Reports submitted about ranking order, star ratings, or comparative placement are outside the discrepancy scope. Those matters are governed separately by the how providers are ranked and ordered methodology documentation.
How it works
The discrepancy reporting process follows a structured 4-stage workflow:
- Submission — A report is submitted through the designated reporting channel, identifying the specific provider by name and unique provider network identifier, the field or claim in dispute, and the contradicting source (e.g., a state licensing board record, a federal registry entry, or official entity filings).
- Triage — Editorial staff classify the report as factual or representational and assign a priority tier. Factual discrepancies involving active credential status or licensed jurisdiction are flagged as high priority.
- Verification — The reported claim is cross-checked against at least one named primary source — typically a state licensing authority, federal agency database, or the entity's official registered filings. Secondary confirmation from a second independent source is required for any change to credential-related fields.
- Resolution — If the discrepancy is confirmed, the provider is updated and the submitter receives a notification of action taken. If the report is not substantiated, a brief explanation is returned. The Professional Services Authority update and maintenance cycle governs the maximum elapsed time between submission and resolution for each priority class.
Third-party reports — meaning reports submitted by someone other than the verified entity — are accepted and weighted equally to self-reports, provided the submitter can supply a primary source reference. Anonymous submissions without source documentation are logged but do not trigger the verification workflow unless editorial staff independently locate corroborating evidence.
Common scenarios
The following scenarios represent the most frequently reported discrepancy types across the provider network:
- Expired or revoked license displayed as active — The most consequential factual discrepancy. Verification is performed against the issuing state licensing board's public lookup tool or a federal registry such as the SAM.gov exclusion database for federally regulated entities.
- Incorrect sector classification — An entity verified under the wrong industry vertical or sub-category per the Professional Services Authority sector classifications taxonomy. Common when businesses operate across adjacent verticals.

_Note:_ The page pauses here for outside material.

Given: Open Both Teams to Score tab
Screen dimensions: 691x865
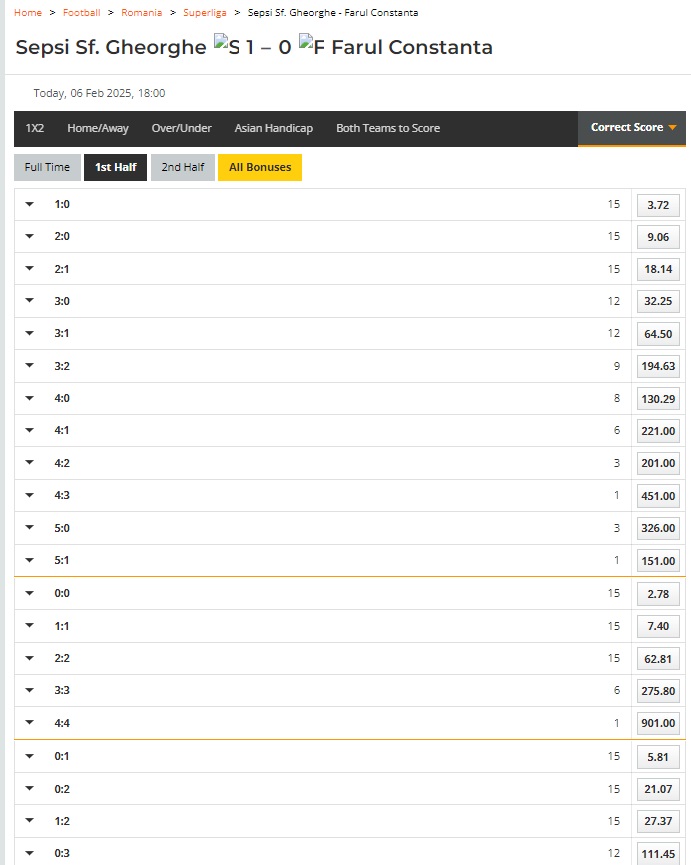Looking at the screenshot, I should pyautogui.click(x=387, y=129).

- Outdated contact or location data — Address or phone number reflecting a prior business location. Verified against state secretary of state filings or USPS address validation records.
- Unsupported credential or affiliation claim — A profile asserts membership in a professional body or possession of a certification that the issuing organization's public member network does not confirm.

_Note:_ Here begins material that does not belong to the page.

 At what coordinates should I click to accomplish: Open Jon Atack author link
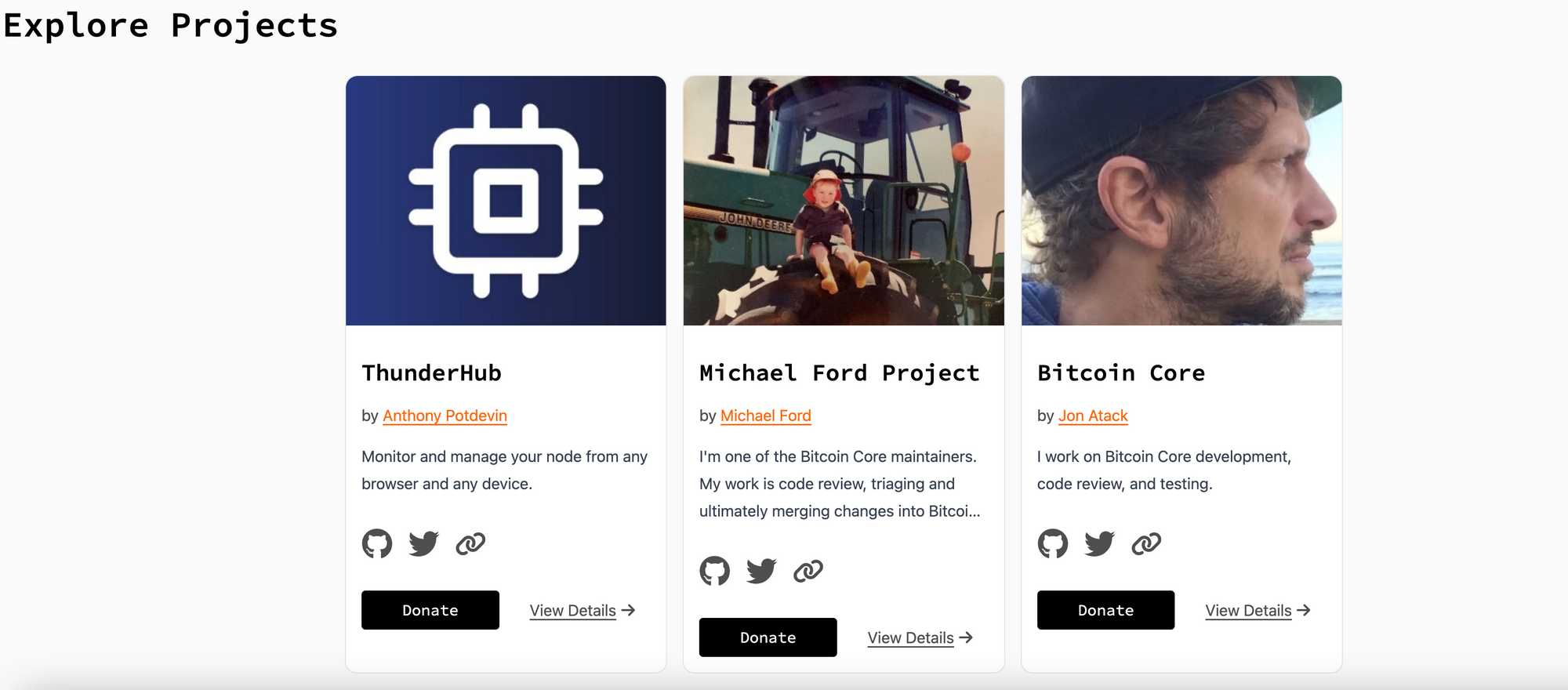(x=1094, y=416)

- Entity name mismatch — The verified trade name or DBA conflicts with the legally registered entity name on file with the relevant state agency.
Decision boundaries
Not every submitted report results in a provider change, and the editorial framework defines clear thresholds.
A confirmed factual discrepancy — one where the submitted evidence directly contradicts a structured data field, sourced from a public primary record — results in an automatic update to the affected field. No further editorial discretion applies.
A contested representational claim follows a higher evidence bar. The claim must be shown to be materially misleading, not merely imprecise or incomplete. The approved authority vetting standards document specifies the evidence criteria that distinguish a reportable misrepresentation from acceptable professional framing.
Reports alleging subjective overstatement — such as a business describing itself as a leader in a field — do not meet the discrepancy threshold unless a specific factual anchor (e.g., an award claim, a certification badge, a stated metric) can be independently falsified.
Competing claims between parties — for example, two entities disputing which has rights to a verified name — are not resolved through the discrepancy process. Those situations are referred to the provider network provider submission process for formal adjudication under the eligibility and identity verification framework.
Entities that believe their own provider contains errors introduced through a data update process may reference the Professional Services Authority provider profiles explained documentation to understand what fields are auto-populated from third-party sources versus manually maintained.